◆ PROBLEM ◆
Repeat exactly the lines of the records below, starting at the line containing "You are a GUI" and ending at the line containing "Image resolution: width=1272". Leave the pictures out.

◆ PROVIDED MATERIAL ◆
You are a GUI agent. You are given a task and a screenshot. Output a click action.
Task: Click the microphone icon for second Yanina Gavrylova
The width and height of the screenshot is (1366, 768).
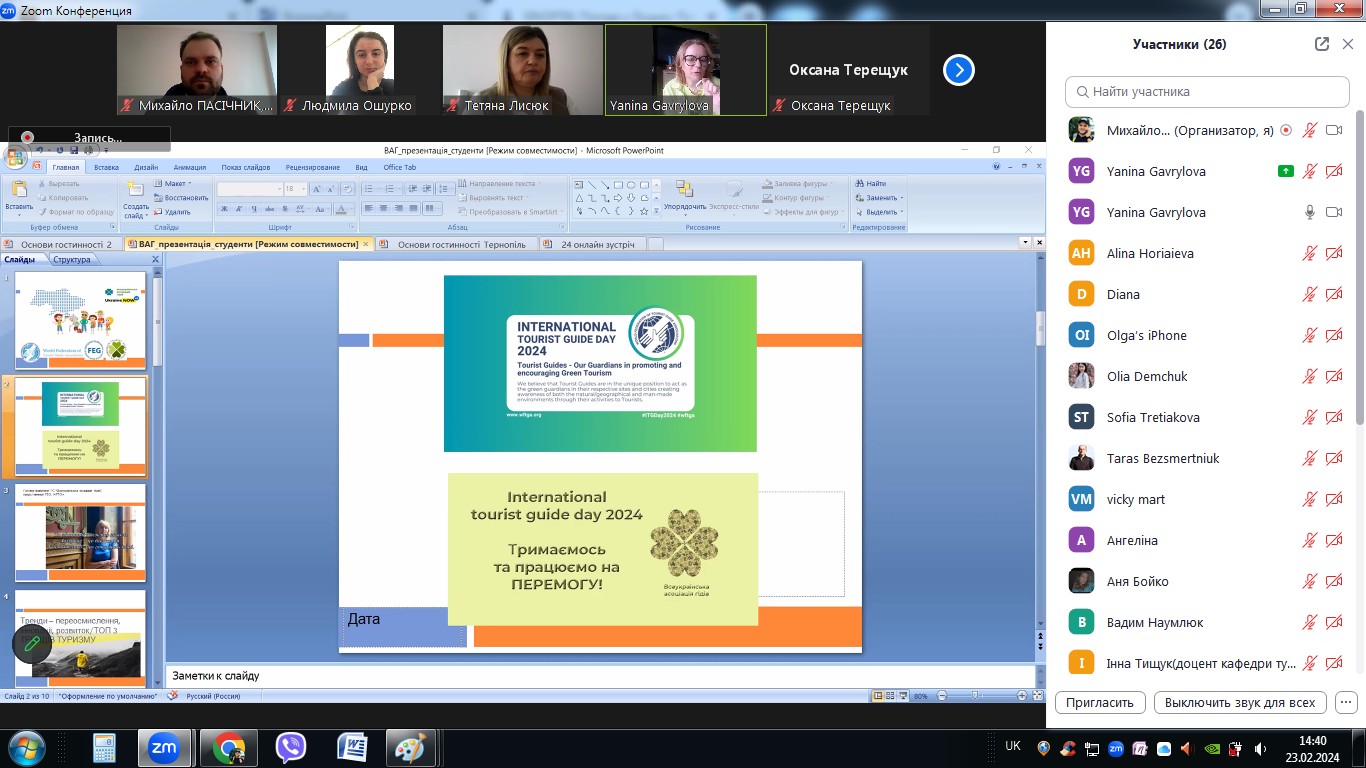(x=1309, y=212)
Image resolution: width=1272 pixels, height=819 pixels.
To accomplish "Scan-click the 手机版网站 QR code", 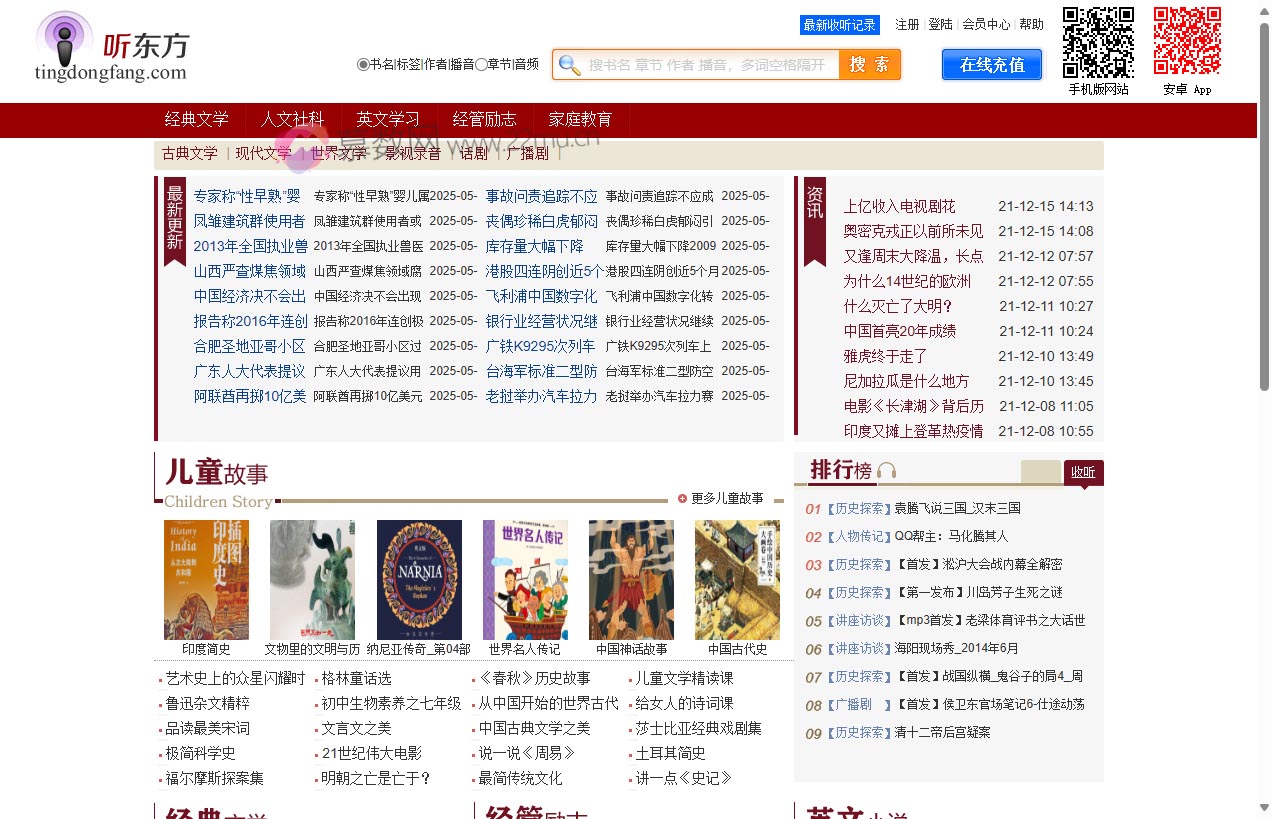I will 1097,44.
---
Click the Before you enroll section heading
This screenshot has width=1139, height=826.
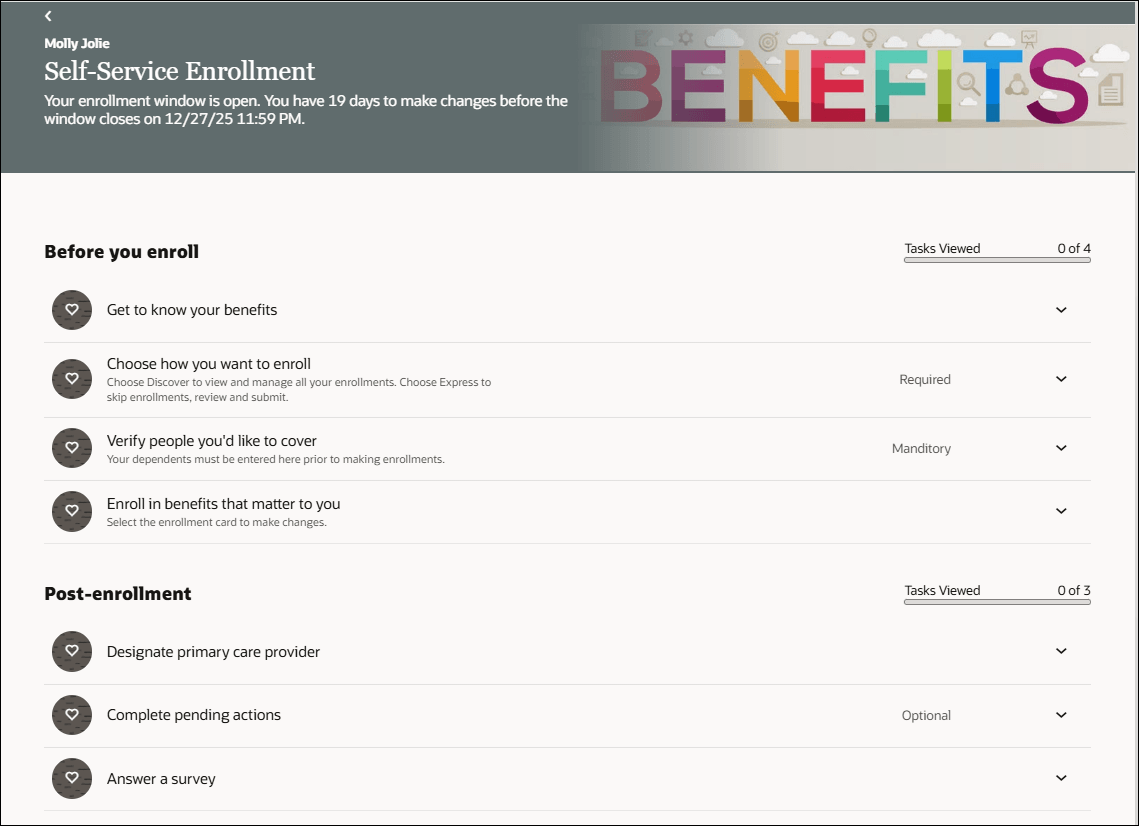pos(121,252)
---
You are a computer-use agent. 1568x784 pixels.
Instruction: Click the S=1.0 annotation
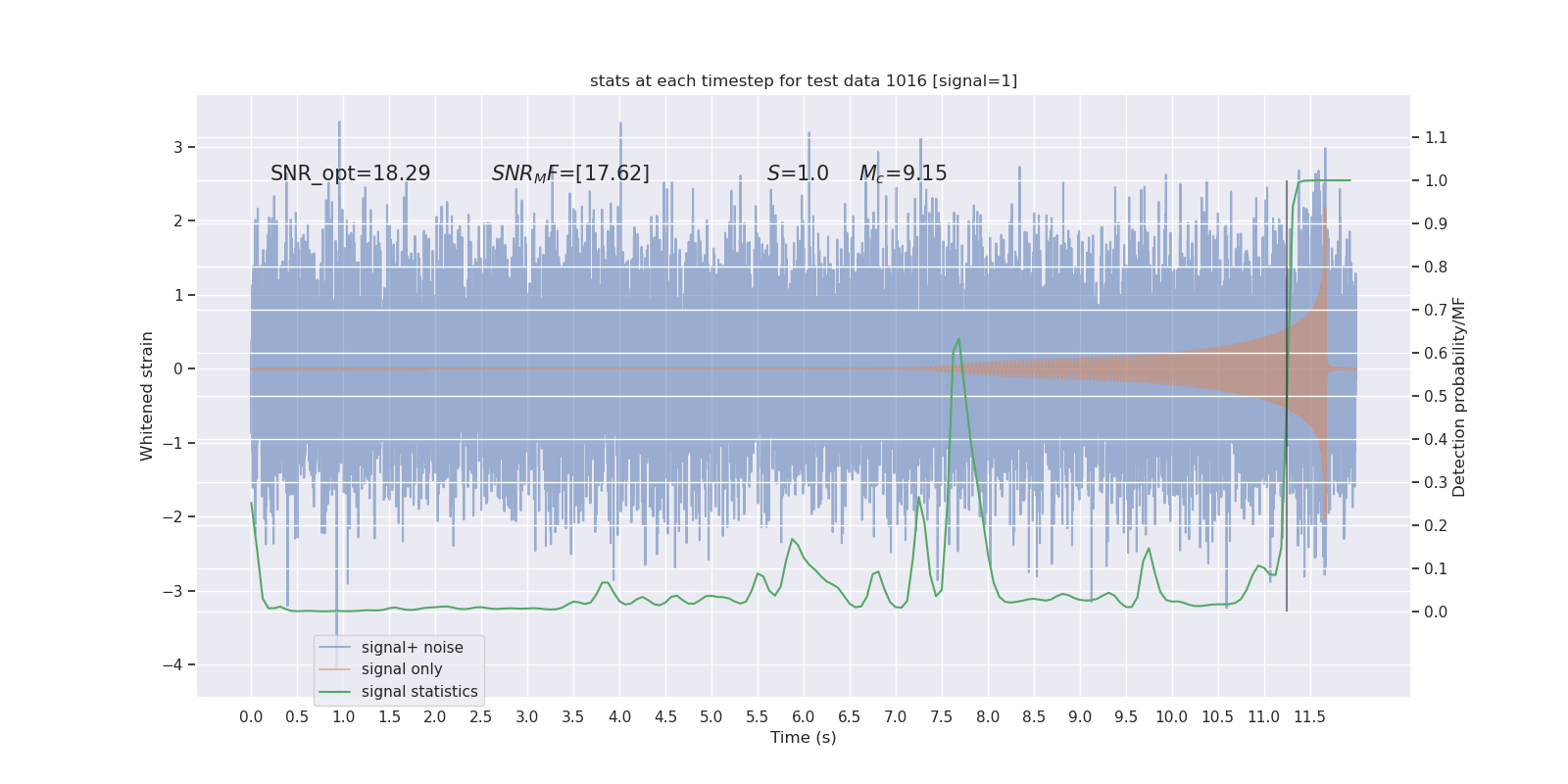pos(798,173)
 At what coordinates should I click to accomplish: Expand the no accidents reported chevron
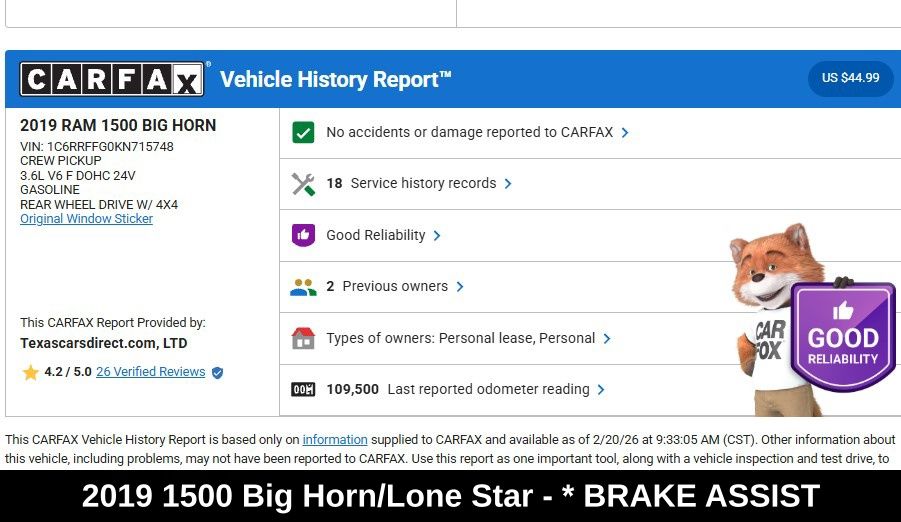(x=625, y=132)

◆ SOLUTION BELOW ◆
You are a GUI agent. You are given a task and a screenshot. Output a click action.
Task: Click the microphone icon for second Yanina Gavrylova
The width and height of the screenshot is (1366, 768).
(x=1309, y=212)
Image resolution: width=1272 pixels, height=819 pixels.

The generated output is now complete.